The spread of some forms of cancer usually follows an orderly progression, spreading first to regional lymph nodes, then the next echelon of lymph nodes, and so on, since the flow of lymph is directional. In layperson language, some cancers spread in a predictable fashion from where the cancer started. In these cases, if the cancer spreads it will spread first to lymph nodes (lymph glands) close to the tumor before it spreads to other parts of the body. The concept of sentinel lymph node surgery is to determine if the cancer has spread to the very first draining lymph node (called the "sentinel lymph node") or not. If the sentinel lymph node does not contain cancer, then there is a high likelihood that the cancer has not spread to any other area of the body.

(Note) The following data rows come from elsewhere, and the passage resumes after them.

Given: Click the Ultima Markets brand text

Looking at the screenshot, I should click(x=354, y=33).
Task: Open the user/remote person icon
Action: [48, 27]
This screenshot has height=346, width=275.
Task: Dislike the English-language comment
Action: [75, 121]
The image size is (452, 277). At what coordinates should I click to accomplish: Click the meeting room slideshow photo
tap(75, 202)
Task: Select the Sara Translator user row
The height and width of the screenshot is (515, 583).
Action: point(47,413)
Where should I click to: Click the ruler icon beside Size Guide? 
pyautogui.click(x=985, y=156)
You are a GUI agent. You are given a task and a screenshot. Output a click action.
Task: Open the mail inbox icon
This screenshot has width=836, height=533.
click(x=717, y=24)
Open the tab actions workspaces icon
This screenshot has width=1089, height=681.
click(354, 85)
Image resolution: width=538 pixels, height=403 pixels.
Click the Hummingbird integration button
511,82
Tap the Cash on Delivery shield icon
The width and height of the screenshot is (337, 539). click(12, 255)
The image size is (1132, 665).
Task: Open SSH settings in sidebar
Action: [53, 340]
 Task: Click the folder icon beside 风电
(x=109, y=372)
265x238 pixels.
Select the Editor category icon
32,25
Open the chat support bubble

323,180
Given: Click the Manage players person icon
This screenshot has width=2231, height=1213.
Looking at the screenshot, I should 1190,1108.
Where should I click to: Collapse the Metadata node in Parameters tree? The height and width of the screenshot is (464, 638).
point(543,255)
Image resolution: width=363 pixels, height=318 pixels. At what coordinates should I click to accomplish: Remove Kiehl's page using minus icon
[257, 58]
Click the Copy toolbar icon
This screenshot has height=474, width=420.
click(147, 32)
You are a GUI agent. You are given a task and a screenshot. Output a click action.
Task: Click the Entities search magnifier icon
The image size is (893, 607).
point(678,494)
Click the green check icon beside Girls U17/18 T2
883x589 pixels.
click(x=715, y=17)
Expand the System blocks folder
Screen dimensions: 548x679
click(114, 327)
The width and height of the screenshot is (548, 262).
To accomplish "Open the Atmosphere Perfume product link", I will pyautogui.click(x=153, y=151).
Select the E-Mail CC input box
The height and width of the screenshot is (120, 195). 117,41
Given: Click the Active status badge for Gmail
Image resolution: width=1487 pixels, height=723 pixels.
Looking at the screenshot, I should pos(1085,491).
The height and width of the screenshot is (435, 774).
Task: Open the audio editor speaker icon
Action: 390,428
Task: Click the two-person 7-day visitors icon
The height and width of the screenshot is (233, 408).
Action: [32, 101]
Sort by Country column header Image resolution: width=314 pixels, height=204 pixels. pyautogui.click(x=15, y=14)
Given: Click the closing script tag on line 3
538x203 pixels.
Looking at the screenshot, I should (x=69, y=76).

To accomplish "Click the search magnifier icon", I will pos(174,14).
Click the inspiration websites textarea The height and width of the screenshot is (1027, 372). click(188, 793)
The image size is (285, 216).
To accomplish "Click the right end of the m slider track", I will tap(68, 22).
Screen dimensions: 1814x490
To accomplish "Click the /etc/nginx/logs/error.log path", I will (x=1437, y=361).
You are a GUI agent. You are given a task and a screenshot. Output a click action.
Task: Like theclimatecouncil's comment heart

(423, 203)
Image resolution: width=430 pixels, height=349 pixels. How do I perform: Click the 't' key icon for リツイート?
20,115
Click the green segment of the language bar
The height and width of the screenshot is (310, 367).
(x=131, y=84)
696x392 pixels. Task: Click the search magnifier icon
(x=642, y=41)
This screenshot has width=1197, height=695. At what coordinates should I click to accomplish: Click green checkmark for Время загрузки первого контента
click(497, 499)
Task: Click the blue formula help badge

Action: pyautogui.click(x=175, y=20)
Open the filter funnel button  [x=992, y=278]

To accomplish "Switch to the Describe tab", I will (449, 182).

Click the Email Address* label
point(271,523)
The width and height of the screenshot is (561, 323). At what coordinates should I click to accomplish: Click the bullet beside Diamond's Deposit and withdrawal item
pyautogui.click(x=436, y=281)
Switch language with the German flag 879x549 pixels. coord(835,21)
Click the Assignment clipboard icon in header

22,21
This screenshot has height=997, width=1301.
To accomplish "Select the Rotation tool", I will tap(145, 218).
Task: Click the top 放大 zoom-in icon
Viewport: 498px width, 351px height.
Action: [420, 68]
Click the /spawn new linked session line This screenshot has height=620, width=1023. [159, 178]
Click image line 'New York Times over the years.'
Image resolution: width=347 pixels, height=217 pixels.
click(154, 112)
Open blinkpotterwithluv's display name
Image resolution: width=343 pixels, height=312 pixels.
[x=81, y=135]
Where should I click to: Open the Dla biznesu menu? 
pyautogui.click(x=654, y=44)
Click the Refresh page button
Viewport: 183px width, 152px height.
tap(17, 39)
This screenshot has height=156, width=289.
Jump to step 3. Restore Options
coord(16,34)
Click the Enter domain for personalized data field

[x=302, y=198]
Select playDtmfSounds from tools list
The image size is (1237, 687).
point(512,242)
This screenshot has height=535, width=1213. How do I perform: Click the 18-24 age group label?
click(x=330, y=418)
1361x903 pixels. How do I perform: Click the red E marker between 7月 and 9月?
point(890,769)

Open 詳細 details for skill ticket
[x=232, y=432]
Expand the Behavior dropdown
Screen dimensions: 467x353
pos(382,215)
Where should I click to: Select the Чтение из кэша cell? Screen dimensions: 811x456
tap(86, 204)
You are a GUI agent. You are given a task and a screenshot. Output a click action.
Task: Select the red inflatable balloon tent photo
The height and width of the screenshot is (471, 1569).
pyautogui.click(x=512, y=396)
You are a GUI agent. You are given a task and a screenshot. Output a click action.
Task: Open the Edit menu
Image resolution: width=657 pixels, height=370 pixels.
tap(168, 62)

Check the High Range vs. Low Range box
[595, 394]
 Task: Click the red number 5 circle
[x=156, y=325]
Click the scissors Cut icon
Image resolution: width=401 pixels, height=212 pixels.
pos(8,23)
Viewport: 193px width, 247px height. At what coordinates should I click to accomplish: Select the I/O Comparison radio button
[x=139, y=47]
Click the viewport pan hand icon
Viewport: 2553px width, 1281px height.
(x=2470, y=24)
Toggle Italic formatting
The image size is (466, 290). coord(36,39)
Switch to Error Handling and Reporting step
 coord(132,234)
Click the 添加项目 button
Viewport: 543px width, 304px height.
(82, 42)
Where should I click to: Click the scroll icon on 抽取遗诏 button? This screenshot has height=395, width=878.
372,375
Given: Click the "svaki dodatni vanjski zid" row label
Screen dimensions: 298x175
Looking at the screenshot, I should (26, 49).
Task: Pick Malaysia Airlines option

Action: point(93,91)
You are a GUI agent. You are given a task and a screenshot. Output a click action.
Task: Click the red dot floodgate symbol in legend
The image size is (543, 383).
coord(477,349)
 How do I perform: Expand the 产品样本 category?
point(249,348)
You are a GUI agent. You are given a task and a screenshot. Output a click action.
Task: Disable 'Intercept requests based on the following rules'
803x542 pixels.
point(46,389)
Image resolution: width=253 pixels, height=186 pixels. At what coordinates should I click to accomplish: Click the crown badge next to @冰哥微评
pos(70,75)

The concept of the sentinel lymph node is important because of the advent of the sentinel lymph node biopsy technique, also known as a sentinel node procedure. This technique is used in the staging of certain types of cancer to see if they have spread to any lymph nodes, since lymph node metastasis is one of the most important prognostic signs. It can also guide the surgeon to the appropriate therapy.
There are various procedures entailing the sentinel node detection:
In everyday clinical activity, entailing sentinel node detection and sentinel lymph node biopsy, it is not requested to include all different techniques listed above. In skilled hands and in a center with sound routines, one, two or three of listed methods can be considered sufficient.
To perform a sentinel lymph node biopsy, the physician performs a lymphoscintigraphy, wherein a low-activity radioactive substance is injected near the tumor. The injected substance, filtered sulfur colloid, is tagged with the radionuclide technetium-99m. The injection protocols differ by doctor but the most common is a 500 μCi dose divided among 5 tuberculin syringes with 1/2 inch, 24 gauge needles. The sulphur colloid is slightly acidic and causes minor stinging. A gentle massage of the injection sites spreads the sulphur colloid, relieving the pain and speeding up the lymph uptake. Scintigraphic imaging is usually started within 5 minutes of injection and the node appears from 5 min to 1 hour. This is usually done several hours before the actual biopsy. About 15 minutes before the biopsy the physician injects a blue dye in the same manner. Then, during the biopsy, the physician visually inspects the lymph nodes for staining and uses a gamma probe or a Geiger counter to assess which lymph nodes have taken up the radionuclide. One or several nodes may take up the dye and radioactive tracer, and these nodes are designated the sentinel lymph nodes. The surgeon then removes these lymph nodes and sends them to a pathologist for rapid examination under a microscope to look for the presence of cancer.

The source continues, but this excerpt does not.